If we wish to ethically justify this form of intervention, it is not enough to act with good intentions—we must be able to assume full responsibility for its outcomes. This responsibility entails more than moral accountability; it requires predictive foresight, concrete control over consequences, and an institutional framework capable of addressing harm if and when it arises. However, in the case of gene editing wild species or releasing modified insects into ecosystems, such prerequisites are fundamentally lacking. Without these structural safeguards, any claim to ethical legitimacy remains precarious at best.
So what do we do? We can’t just avoid action forever—but we also can’t act like we’ve learned nothing. If we’re going to use CRISPR in ecosystems, it needs to be with extreme care, strict rules, and a deep awareness of how easily we could make things worse. Otherwise, we’re not fixing anything—we’re just running in circles, repeating a cycle of causing and fixing problems.
III. Conclusion
CRISPR-Cas9 represents both a triumph of scientific ingenuity and a formidable ethical puzzle. Its unprecedented ability to edit genes with precision offers revolutionary possibilities in medicine, agriculture, and beyond. Yet, as this paper has shown, technological capability alone is not sufficient to justify implementation. Moral justification requires more than good intentions; it demands a tangible structure of accountability—entailing foresight, control, and responsibility for the consequences of intervention. As the bee case illustrates, interventions pursued with good intentions can still mirror the same dynamics of domination and ecological disturbance that initially gave rise to the problem.
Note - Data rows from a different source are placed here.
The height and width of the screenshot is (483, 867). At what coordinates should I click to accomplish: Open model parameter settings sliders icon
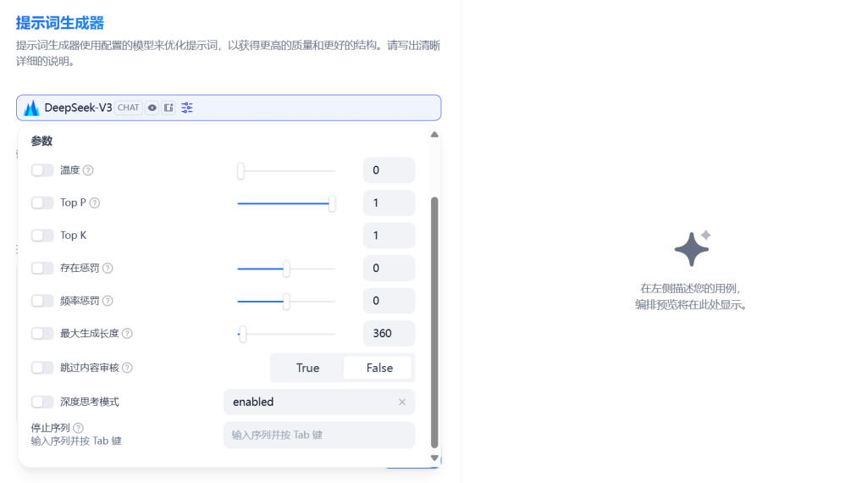pos(187,108)
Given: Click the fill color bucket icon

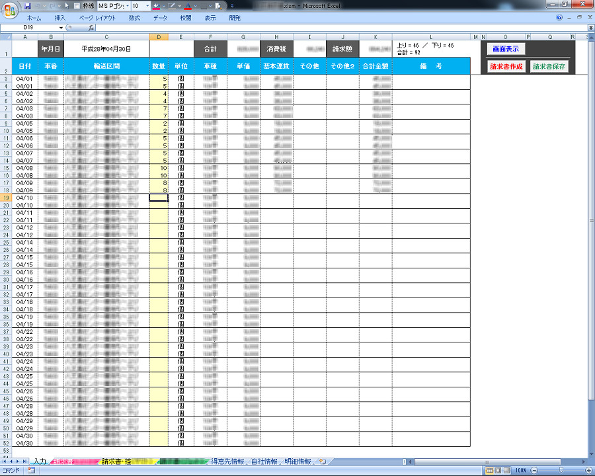Looking at the screenshot, I should click(x=156, y=5).
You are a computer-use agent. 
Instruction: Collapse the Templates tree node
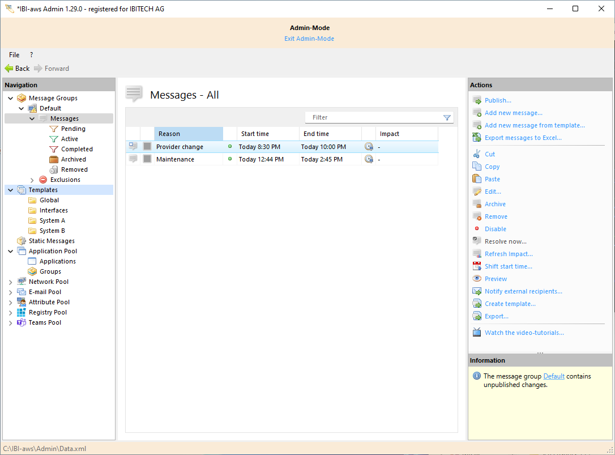point(11,190)
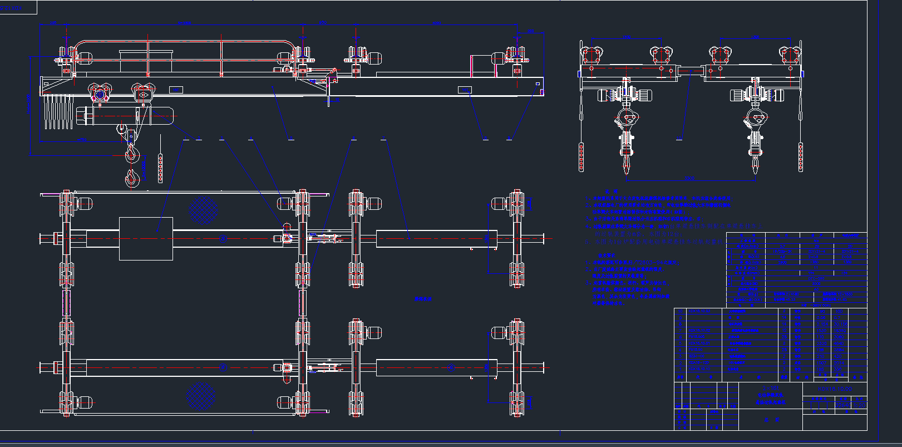
Task: Click the 1:20 scale cell in title block
Action: pyautogui.click(x=860, y=406)
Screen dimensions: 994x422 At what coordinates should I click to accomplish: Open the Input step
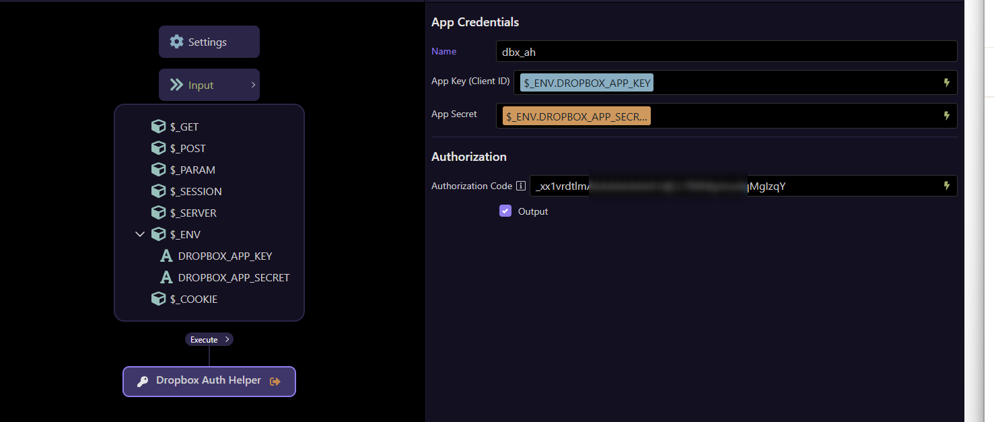pos(209,84)
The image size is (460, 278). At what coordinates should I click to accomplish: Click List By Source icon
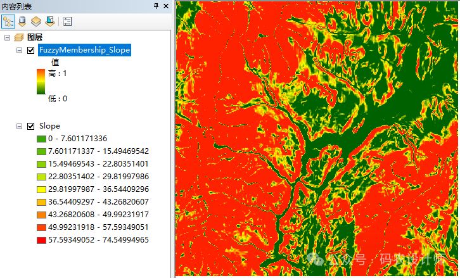pos(22,21)
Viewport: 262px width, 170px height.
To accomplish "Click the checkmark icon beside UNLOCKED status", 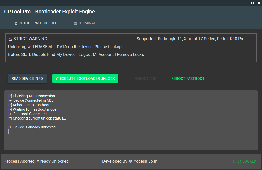I will 234,162.
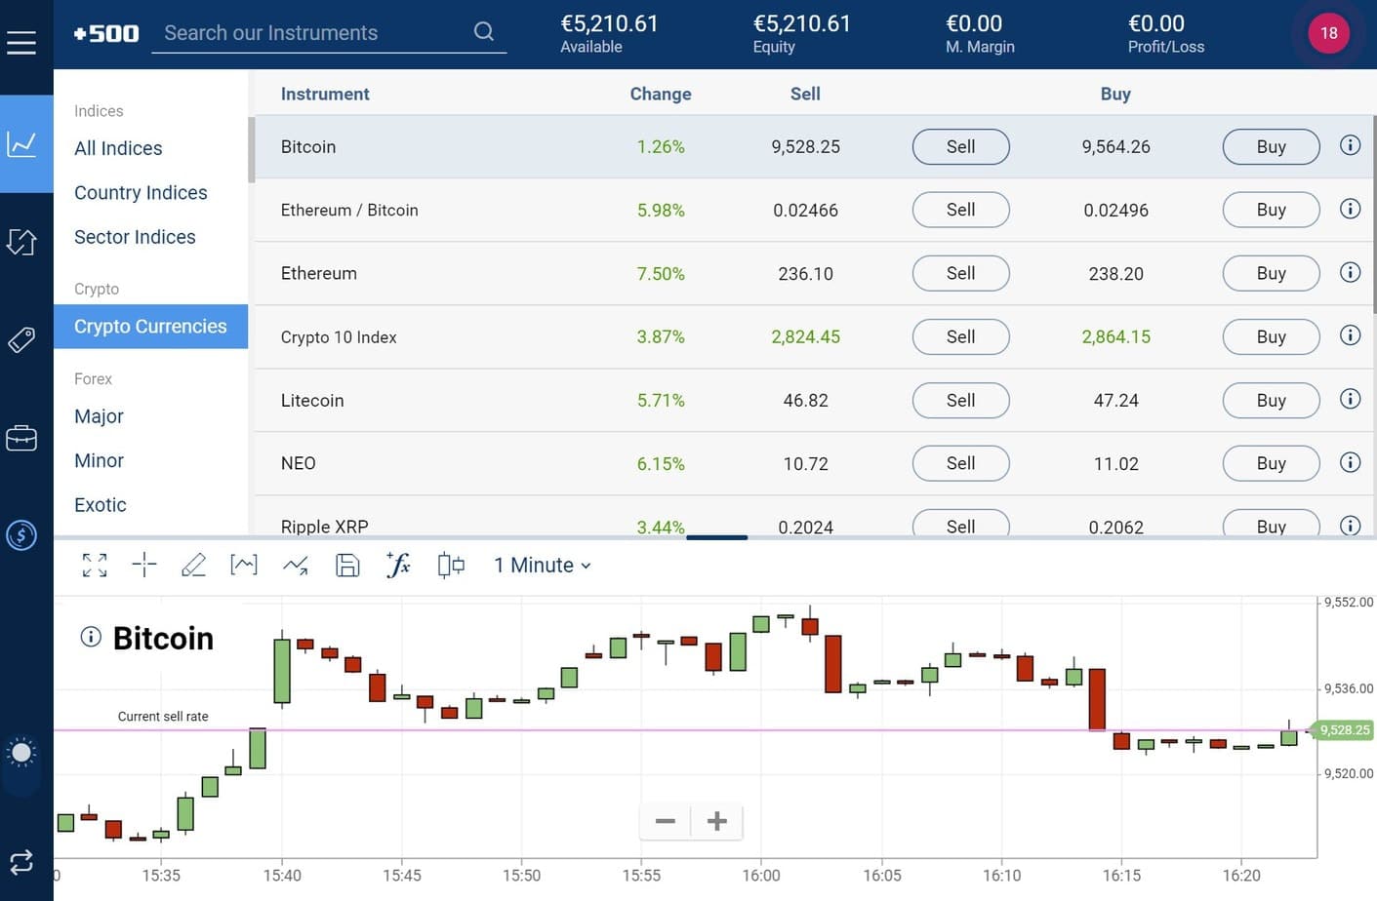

Therefore, we must resist the temptation to treat CRISPR as a universal remedy. Instead, its adoption should be guided by a framework of moral responsibility that is as rigorous and adaptive as the technology itself. This includes transparent governance structures, precautionary scientific oversight, and a constant reevaluation of whether the intervention serves the common good or merely reinforces existing inequalities.
Ultimately, CRISPR is not simply a question of what we can do, but what we should do. The path forward demands a fusion of scientific excellence and ethical vigilance—a dual commitment to innovation and humility. Only then can CRISPR move from a tool of disruption to an instrument of responsible progress.